** Source records follows **

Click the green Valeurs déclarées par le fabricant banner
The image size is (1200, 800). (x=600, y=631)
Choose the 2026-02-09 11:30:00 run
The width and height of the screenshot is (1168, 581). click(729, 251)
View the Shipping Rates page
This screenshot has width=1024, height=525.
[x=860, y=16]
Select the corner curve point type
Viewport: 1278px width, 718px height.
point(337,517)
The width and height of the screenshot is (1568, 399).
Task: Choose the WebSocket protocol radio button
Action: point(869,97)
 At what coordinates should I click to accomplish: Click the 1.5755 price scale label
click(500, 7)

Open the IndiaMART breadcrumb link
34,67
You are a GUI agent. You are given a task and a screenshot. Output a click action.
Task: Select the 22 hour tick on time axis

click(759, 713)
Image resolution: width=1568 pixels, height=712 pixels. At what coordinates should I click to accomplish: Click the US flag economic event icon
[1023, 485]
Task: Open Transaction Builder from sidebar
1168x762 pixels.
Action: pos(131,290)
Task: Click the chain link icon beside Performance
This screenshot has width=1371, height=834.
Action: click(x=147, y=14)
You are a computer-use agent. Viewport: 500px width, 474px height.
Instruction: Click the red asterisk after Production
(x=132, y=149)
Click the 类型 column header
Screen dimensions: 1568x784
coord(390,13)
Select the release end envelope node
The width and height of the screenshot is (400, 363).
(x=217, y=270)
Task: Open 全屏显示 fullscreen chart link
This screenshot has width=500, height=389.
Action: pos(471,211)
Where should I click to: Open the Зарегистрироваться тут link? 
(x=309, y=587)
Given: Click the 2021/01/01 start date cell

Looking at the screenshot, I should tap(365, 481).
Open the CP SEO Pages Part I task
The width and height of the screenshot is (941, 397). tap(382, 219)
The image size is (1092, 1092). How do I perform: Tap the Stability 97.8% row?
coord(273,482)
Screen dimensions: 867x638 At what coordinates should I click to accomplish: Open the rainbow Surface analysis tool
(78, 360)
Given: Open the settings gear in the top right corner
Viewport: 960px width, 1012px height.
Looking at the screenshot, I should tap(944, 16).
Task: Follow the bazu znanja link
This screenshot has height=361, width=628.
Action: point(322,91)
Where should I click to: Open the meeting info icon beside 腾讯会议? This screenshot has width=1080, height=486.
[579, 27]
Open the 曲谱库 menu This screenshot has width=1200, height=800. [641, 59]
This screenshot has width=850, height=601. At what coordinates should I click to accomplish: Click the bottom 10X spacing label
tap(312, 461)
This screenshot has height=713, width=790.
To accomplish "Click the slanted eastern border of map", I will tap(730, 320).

** End of Source records **

▶ [Problem]: Give an exact copy of the lines from the one with "Screen dimensions: 867x638" through the end of the entries, both ends included.

▶ [Problem solution]:
Screen dimensions: 867x638 At what coordinates should I click to accomplish: Open the rainbow Surface analysis tool
(78, 360)
Given: Open the settings gear in the top right corner
Viewport: 960px width, 1012px height.
Looking at the screenshot, I should tap(944, 16).
Task: Follow the bazu znanja link
This screenshot has height=361, width=628.
Action: point(322,91)
Where should I click to: Open the meeting info icon beside 腾讯会议? This screenshot has width=1080, height=486.
[579, 27]
Open the 曲谱库 menu This screenshot has width=1200, height=800. [641, 59]
This screenshot has width=850, height=601. At what coordinates should I click to accomplish: Click the bottom 10X spacing label
tap(312, 461)
This screenshot has height=713, width=790.
To accomplish "Click the slanted eastern border of map", I will tap(730, 320).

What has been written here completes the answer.